At the crux of my sorrow over this change is being alone.  I do not do well with solitude.  Since Avalon left I have not had good results even with a few days on my own.  I am working to assure that I do not do anything improper in my dealing with my fear.  I also am finding moments where the feelings overwhelm me. 

I know that my security must be found in Christ.  In most areas I can do this.   In this thing I am weak and fearful.  I am sure I will become “better” at it but I have little hope that I will get over it.  I will not violate the hard deck of my hope and faith.  I will also not fool myself into believing that there is not some great difficulty in the near future.

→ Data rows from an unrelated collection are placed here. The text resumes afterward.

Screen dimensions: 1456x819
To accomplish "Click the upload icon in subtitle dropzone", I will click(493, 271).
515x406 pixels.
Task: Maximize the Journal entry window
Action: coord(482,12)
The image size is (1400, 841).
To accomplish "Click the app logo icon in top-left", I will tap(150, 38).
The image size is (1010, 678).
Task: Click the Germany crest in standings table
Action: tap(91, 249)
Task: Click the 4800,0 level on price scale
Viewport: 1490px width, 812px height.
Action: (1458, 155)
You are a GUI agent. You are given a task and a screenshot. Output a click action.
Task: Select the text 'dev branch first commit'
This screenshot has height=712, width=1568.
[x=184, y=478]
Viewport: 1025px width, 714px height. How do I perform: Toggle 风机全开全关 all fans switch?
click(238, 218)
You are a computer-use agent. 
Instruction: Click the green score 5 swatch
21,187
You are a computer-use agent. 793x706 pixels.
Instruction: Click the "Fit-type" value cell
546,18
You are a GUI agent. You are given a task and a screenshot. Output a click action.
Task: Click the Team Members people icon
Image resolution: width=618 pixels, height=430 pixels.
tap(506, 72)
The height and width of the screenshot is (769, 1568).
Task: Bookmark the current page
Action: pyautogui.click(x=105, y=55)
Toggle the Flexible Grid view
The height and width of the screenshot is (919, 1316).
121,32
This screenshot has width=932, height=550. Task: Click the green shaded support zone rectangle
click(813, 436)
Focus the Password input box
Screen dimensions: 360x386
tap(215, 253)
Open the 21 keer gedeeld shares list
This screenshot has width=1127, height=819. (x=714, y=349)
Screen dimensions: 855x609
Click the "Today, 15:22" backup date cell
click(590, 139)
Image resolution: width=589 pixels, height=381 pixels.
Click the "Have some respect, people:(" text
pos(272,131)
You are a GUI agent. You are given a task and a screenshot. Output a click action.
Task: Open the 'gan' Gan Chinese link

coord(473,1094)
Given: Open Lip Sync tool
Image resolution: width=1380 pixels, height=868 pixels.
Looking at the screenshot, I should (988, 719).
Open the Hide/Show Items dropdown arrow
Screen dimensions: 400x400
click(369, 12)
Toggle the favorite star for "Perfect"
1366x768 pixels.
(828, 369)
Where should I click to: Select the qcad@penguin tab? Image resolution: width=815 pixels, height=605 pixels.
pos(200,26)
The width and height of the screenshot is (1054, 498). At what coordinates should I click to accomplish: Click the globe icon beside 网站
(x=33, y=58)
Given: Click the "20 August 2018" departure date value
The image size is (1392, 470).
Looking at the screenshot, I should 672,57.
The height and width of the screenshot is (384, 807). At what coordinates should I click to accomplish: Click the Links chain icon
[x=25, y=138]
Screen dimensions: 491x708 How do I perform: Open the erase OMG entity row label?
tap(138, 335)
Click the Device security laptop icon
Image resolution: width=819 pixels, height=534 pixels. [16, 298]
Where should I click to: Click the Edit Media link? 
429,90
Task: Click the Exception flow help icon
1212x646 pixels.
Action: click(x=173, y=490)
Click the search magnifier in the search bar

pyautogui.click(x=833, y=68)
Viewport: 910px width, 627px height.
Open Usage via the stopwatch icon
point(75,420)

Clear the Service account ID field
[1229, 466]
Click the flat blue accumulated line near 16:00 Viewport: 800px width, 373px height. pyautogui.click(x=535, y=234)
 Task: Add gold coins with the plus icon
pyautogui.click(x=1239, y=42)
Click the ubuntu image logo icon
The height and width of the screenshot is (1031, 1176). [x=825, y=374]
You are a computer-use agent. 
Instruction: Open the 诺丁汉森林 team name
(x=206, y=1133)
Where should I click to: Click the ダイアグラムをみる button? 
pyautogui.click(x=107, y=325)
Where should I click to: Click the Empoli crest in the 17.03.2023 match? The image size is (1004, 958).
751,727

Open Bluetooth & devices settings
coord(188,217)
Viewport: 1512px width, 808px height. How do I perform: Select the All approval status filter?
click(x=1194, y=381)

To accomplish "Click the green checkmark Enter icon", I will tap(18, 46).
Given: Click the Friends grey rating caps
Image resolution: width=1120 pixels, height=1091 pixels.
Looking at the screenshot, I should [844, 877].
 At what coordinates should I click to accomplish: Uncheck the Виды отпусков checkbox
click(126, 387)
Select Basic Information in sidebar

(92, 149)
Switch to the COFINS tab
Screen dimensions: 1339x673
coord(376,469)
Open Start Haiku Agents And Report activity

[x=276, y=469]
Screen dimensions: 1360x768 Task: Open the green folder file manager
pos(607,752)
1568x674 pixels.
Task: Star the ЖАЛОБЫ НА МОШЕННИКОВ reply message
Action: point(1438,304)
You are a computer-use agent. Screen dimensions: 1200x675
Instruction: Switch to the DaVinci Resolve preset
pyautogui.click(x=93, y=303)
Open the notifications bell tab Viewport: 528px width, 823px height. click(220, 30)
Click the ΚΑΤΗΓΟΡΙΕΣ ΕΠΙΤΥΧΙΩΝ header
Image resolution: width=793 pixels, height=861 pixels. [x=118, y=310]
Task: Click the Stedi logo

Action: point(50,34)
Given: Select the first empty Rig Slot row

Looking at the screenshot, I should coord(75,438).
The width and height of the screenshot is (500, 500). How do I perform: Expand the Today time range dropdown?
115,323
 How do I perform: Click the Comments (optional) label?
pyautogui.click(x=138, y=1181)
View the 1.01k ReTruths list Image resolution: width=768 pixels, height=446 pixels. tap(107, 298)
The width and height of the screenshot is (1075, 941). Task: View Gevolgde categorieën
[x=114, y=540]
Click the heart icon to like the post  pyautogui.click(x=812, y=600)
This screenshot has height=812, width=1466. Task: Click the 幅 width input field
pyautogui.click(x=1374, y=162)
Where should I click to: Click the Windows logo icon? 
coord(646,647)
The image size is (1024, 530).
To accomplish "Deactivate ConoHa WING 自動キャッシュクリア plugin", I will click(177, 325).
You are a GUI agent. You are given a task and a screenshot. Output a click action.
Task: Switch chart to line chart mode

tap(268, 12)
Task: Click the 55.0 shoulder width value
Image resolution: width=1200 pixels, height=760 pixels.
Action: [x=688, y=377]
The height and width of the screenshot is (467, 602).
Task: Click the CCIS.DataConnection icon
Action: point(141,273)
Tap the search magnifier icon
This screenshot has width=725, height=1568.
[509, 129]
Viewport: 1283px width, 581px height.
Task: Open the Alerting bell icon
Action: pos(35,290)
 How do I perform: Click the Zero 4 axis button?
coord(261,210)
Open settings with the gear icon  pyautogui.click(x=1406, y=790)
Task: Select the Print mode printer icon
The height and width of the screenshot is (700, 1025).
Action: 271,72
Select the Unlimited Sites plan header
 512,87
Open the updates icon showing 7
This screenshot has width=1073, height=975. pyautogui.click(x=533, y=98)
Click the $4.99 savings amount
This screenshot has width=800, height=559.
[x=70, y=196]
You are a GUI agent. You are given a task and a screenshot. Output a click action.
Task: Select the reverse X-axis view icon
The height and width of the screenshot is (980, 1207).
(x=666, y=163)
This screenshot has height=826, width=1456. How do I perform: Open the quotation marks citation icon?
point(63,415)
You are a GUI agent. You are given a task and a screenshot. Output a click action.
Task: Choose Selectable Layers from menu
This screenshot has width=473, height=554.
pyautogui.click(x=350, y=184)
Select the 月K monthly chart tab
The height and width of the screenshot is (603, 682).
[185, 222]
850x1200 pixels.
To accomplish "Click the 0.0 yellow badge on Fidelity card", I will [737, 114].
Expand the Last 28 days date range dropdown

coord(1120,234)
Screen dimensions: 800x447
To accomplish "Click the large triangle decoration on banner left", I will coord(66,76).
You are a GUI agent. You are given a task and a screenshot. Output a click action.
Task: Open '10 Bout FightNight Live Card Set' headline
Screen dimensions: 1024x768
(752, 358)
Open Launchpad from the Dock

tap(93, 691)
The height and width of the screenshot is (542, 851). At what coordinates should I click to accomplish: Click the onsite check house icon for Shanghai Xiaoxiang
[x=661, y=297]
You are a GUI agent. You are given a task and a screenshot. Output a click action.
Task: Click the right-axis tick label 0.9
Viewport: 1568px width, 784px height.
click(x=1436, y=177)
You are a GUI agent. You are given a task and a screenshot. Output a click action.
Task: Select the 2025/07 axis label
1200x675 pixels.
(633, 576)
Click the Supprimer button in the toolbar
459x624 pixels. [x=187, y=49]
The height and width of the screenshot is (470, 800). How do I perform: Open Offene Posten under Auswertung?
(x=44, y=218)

I find few who get how broken this part of me is.  It is at the center of my waking fear and my deepest nightmares.  As with all things this broken part of me must be entrusted to Christ.  I will do this but today I feel very little hope and most of my energy is going to fighting the fear. 

Broken – Lifehouse

The broken clock is a comfort, it helps me sleep tonight
Maybe it can stop tomorrow from stealing all my time
I am here still waiting though i still have my doubts
I am damaged at best, like you've already figured out

I'm falling apart, I'm barely breathing
With a broken heart that's still beating
In the pain, there is healing
In your name I find meaning
So I'm holdin' on, I'm holdin' on, I'm holdin' on
I'm barely holdin' on to you

The broken locks were a warning you got inside my head
I tried my best to be guarded, I'm an open book instead
I still see your reflection inside of my eyes
That are looking for a purpose, they're still looking for life

I'm falling apart, I'm barely breathing
with a broken heart that's still beating
In the pain (in the pain), is there healing
In your name (in your name) I find meaning
So I'm holdin' on (I'm still holdin'), I'm holdin' on (I'm still holdin'), I'm holdin' on (I'm still holdin') I'm barely holdin' on to you

I'm hangin' on another day
Just to see what you throw my way
And I'm hanging on to the words you say
You said that I will be OK

The broken lights on the freeway left me here alone
I may have lost my way now, haven't forgotten my way home

I'm falling apart, I'm barely breathing
with a broken heart that's still beating
In the pain(In the pain) there is healing
In your name I find meaning
So I'm holdin' on (I'm still holdin'), I'm holdin' on (I'm still holdin'), I'm holdin' on (I'm still holdin'), I'm barely holdin' on to you

I'm holdin' on (I'm still holdin'), I'm holdin' on (I'm still holdin'), I'm holdin' on (I'm still holdin'), I'm barely holdin' on to you.

Wishing you joy in the journey,

Aramis Thorn
Mat 13:52 So Jesus said to them, "That is why every writer who has become a disciple of Christ’s rule of the universe is like a home owner. He liberally hands out new and old things from his great treasure store.”